Mention the types of redox reactions?
Answer:
The types of redox reactions are combination reaction, decomposition reaction, displacement reaction, disproportionate reaction and competitive electron transfer reactions.

III. Short Question and Answers (3 Marks):

Question 1.
Describe the chemical classification of matter.
Answer:
Matter can be classified into mixtures and pure substances based on chemical compositions. Mixtures consists of more than one chemical entity present without any chemical interactions. They can be further classified as homogeneous or heterogeneous mixtures based on their physical appearance. Pure substances are composed of simple atoms or molecules. They are further classified as elements and compounds.

Question 2.
Distinguish between element and compound.
Answer:
An element consists of only one type of atom. Element can exists as monoatomic or polyatomic units. The polyatomic elements are called molecules.
Example: Monoatomic unit – Gold (Au), Copper (Cu);
Polyatomic unit: Hydrogen (H₂), Phosphorous (P₄).

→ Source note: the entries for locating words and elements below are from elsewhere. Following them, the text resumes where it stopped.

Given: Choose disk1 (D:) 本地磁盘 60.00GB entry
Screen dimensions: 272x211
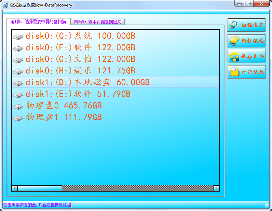Looking at the screenshot, I should pyautogui.click(x=87, y=82).
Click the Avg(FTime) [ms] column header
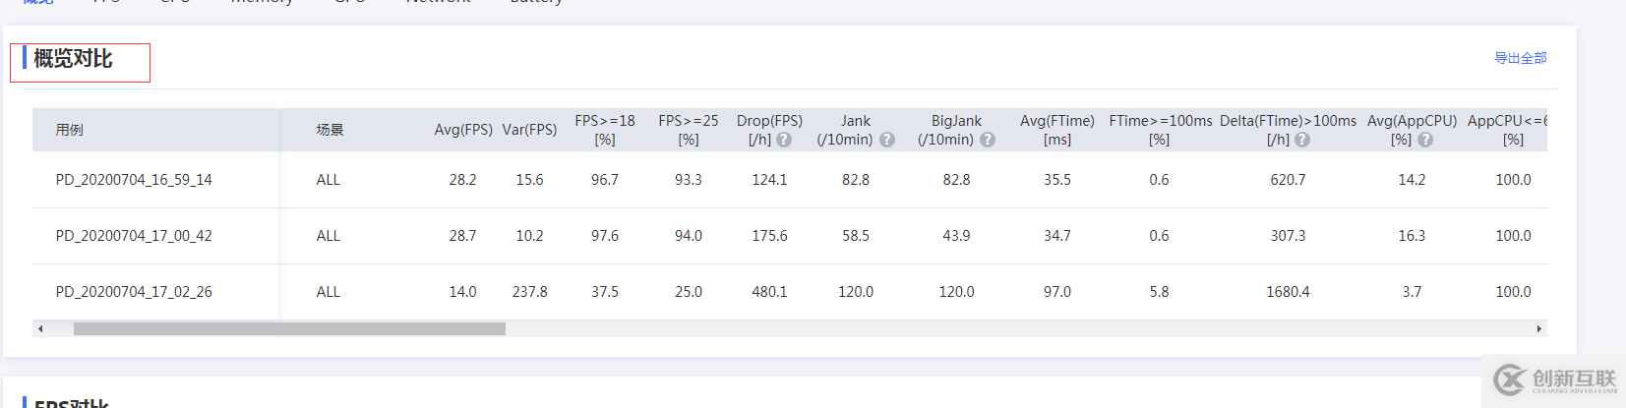 pyautogui.click(x=1057, y=130)
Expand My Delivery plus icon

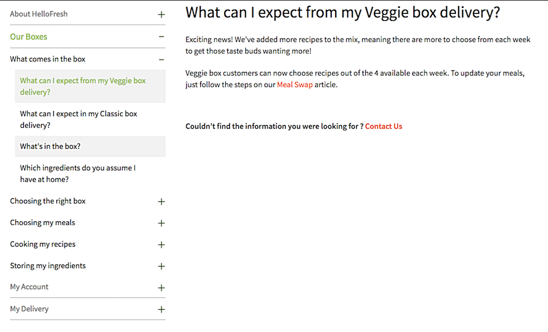pos(161,310)
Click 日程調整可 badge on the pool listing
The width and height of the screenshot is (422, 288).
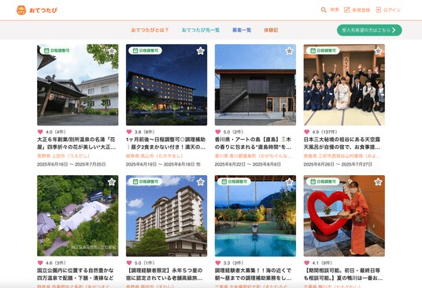point(234,181)
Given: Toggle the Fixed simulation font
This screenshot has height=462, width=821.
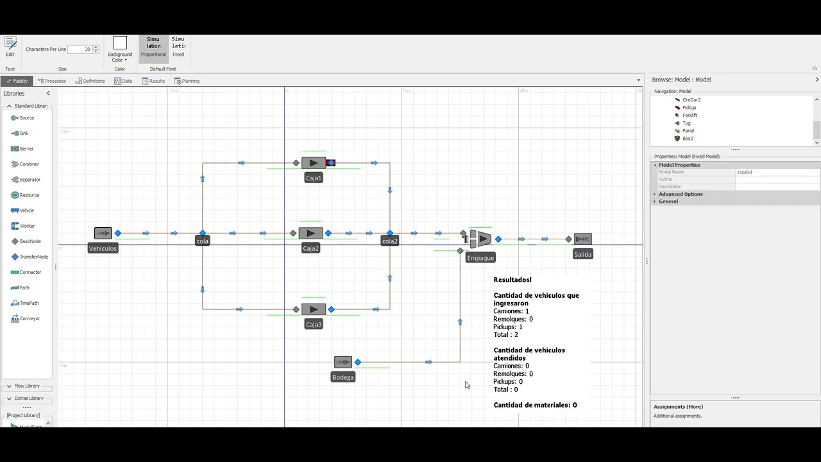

Compounds are made up of molecules which contain two or more atoms of different elements.
Example: Carbon dioxide (CO₂), Glucose (C₆ H₁₂ O₆)

Properties of compounds are different from those of their constituent elements. For example, sodium is a shiny metal, and chlorine is an irritating gas. But the compound formed from these two elements, sodium chloride shows different characteristics as it is crystalline solid, vital for biological functions.

Question 3.
What is average atomic mass? How is average atomic mass of chlorine calculated?
Answer:
Average atomic mass is defined as the average of the atomic masses of all atoms in their naturally occurring isotopes. Chlorine consists of two naturally occurring isotopes ₁₇Cl³⁷ and ₁₇Cl³⁵ in the ratio 77 : 23, the average relative atomic mass of chlorine is
= ((35 × 77) + (37 × 23)) / 100
= 35.46 u

Question 4.
What will be the mass of one ¹²C atom in g?
Answer:
Molar mass of ¹²C = 12.00 g mol^-1.
∴ Mass of 6.023 x 10²³ carbon atom = 12.0 g
∴ Mass of 1 carbon atom = \(\frac{12}{6.023 \times 10^{23}}\) = 1.992 x 10 g.

Question 5.
Discuss the role of antacids.
Answer:
Gastric acid is a digestive fluid formed in the stomach and it contains hydrochloric acid. The typical concentration of the acid in gastric acid is 0.082 M. When the concentration exceeds 0.1M it causes heartburn and acidity. Antacids used to treat acidity contain mostly magnesium hydroxide or aluminium hydroxide that neutralizes the excess acid. The chemical reactions are as follows.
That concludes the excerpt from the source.